SET TASK.
Convert the lines of data starting at the line that contains "Screen dimensions: 1344x896" and ending at the line that contains "Action: [1308, 848]", both included, into a numbered list that omits blank lines. Leave the pictures out of the answer.

WORKING DATA.
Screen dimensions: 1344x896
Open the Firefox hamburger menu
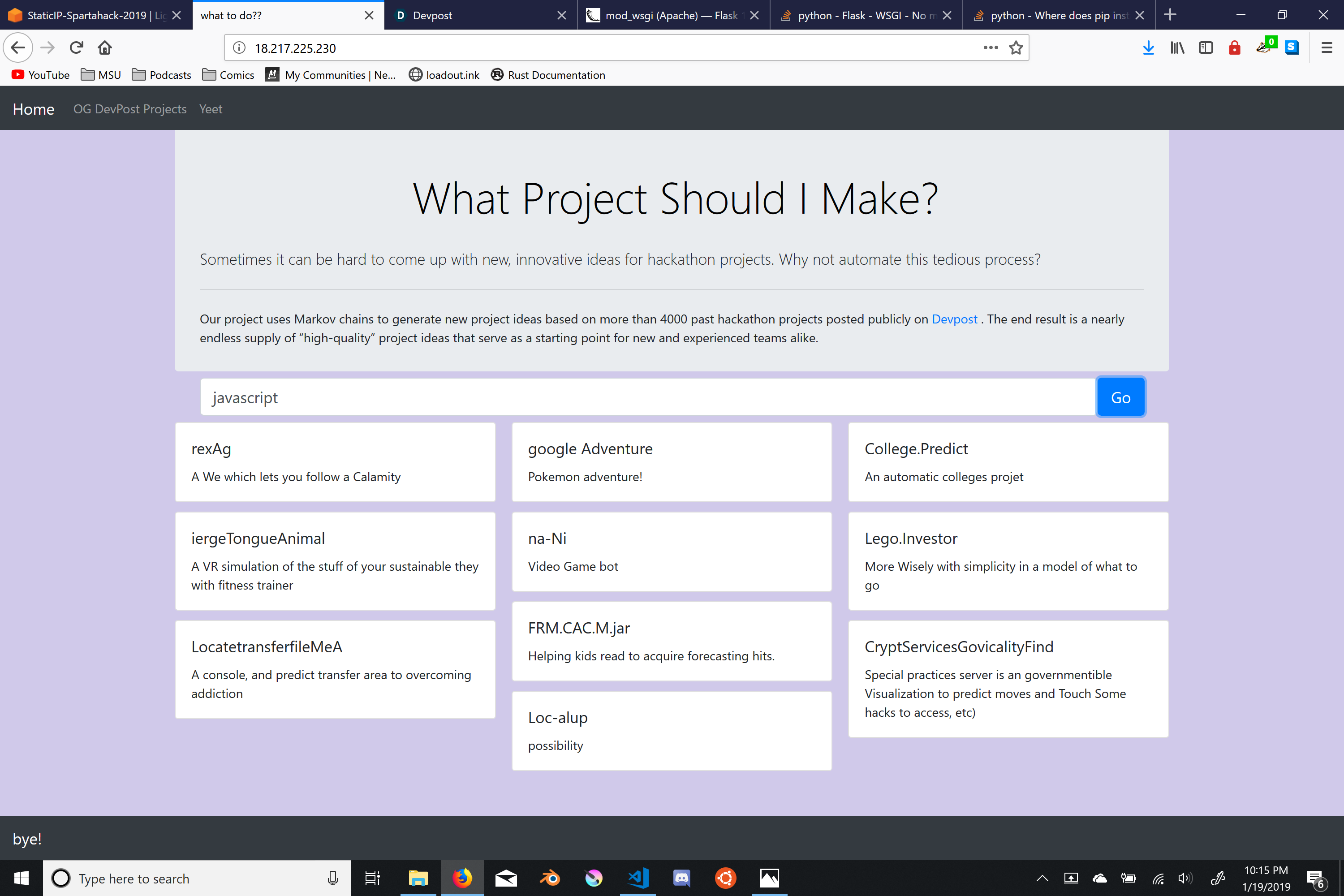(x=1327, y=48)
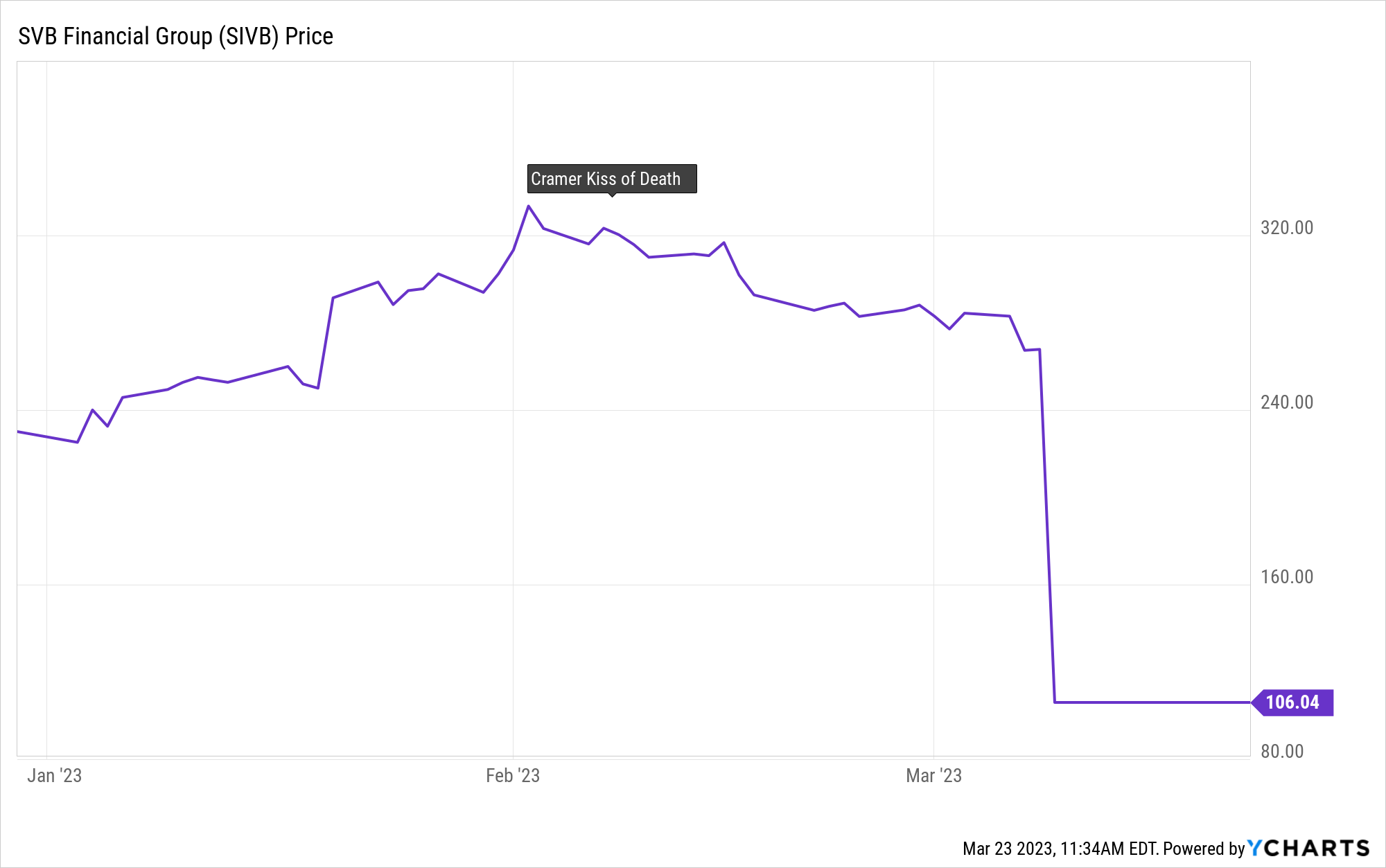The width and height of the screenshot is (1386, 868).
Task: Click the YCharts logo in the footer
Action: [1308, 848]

...

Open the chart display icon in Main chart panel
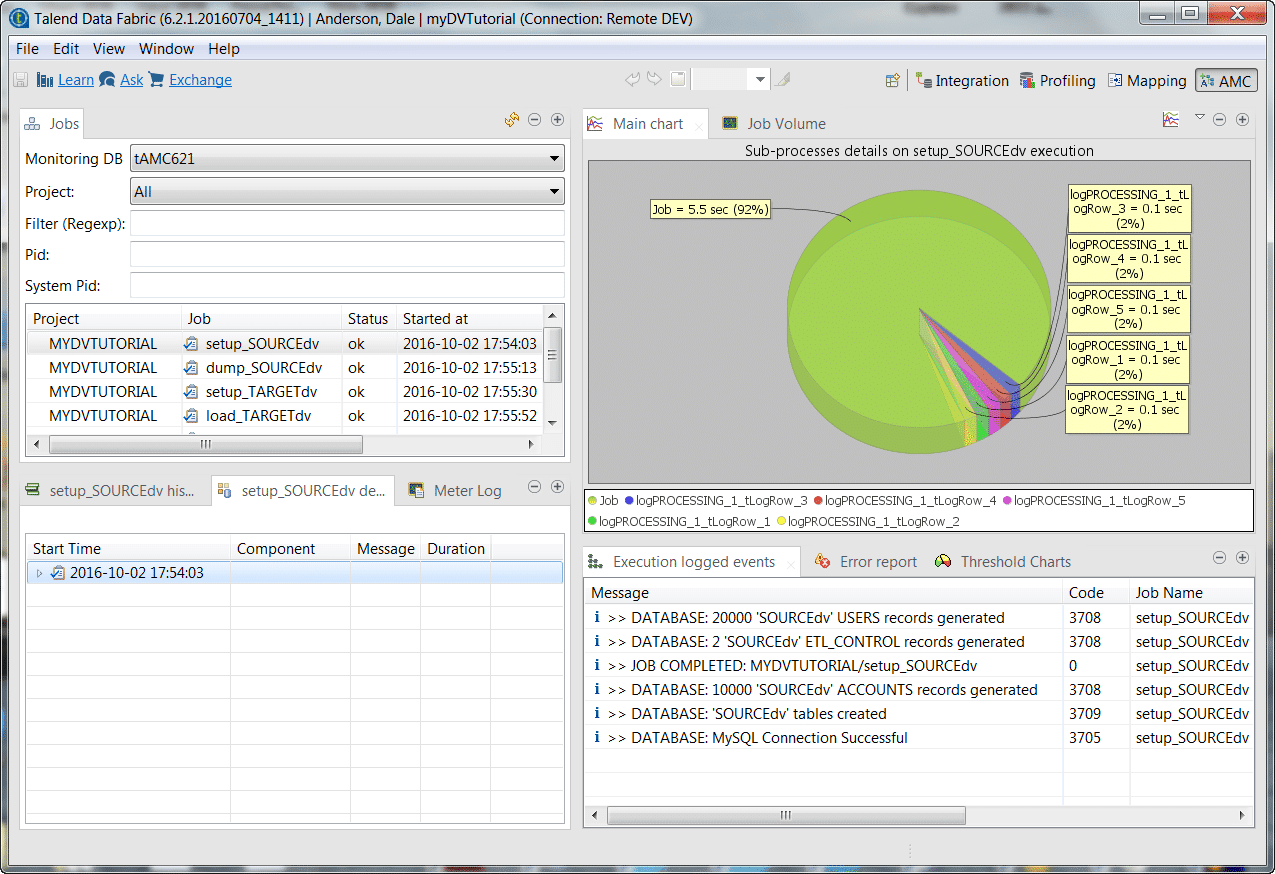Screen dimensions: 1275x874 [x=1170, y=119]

* * *

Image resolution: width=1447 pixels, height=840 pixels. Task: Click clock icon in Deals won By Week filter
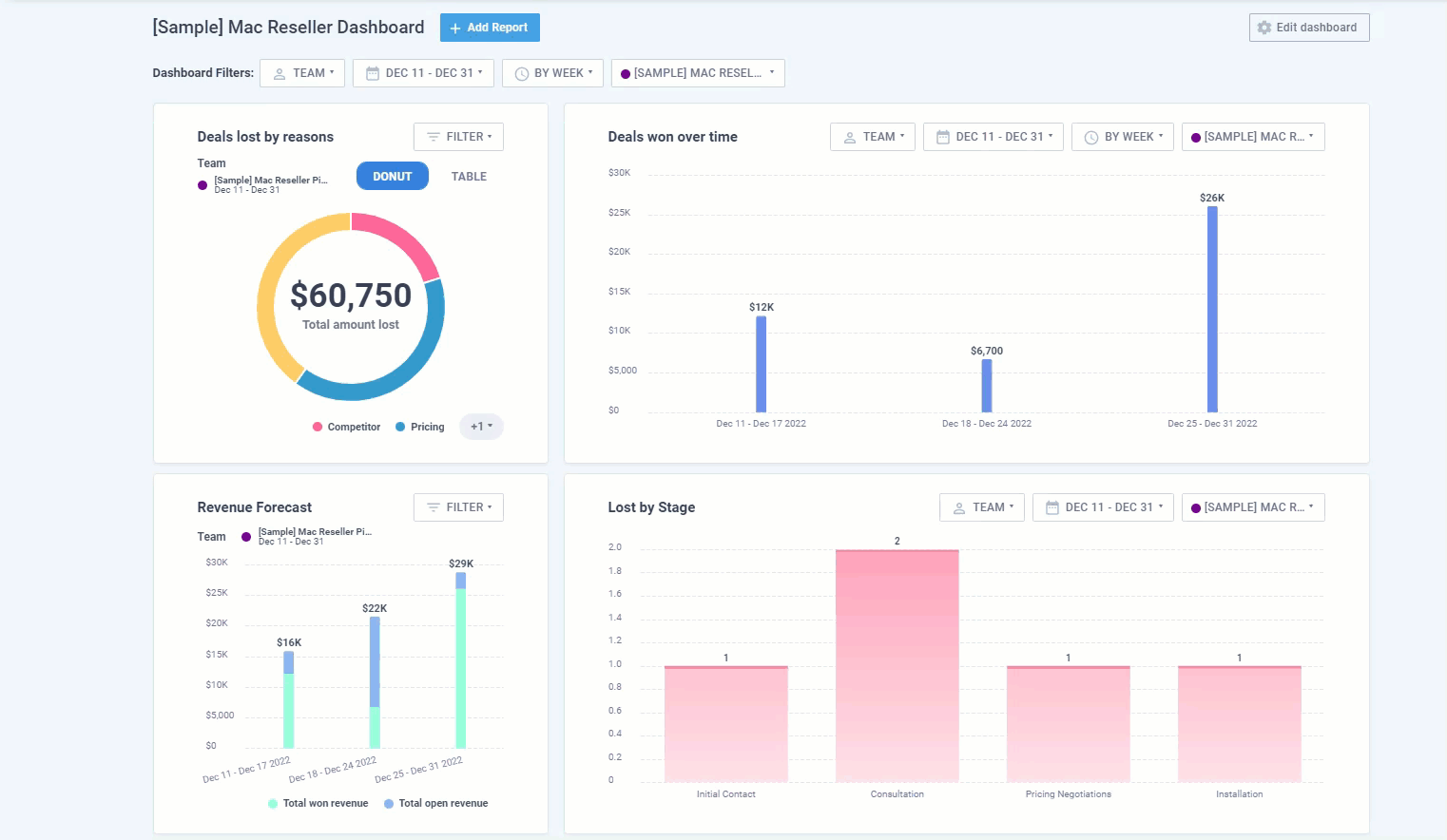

REPLY.
1. Screen dimensions: 1344x896
2. Open the Firefox hamburger menu
3. (x=1327, y=48)
4. The width and height of the screenshot is (1386, 868).
5. Task: Click the YCharts logo in the footer
6. Action: [1308, 848]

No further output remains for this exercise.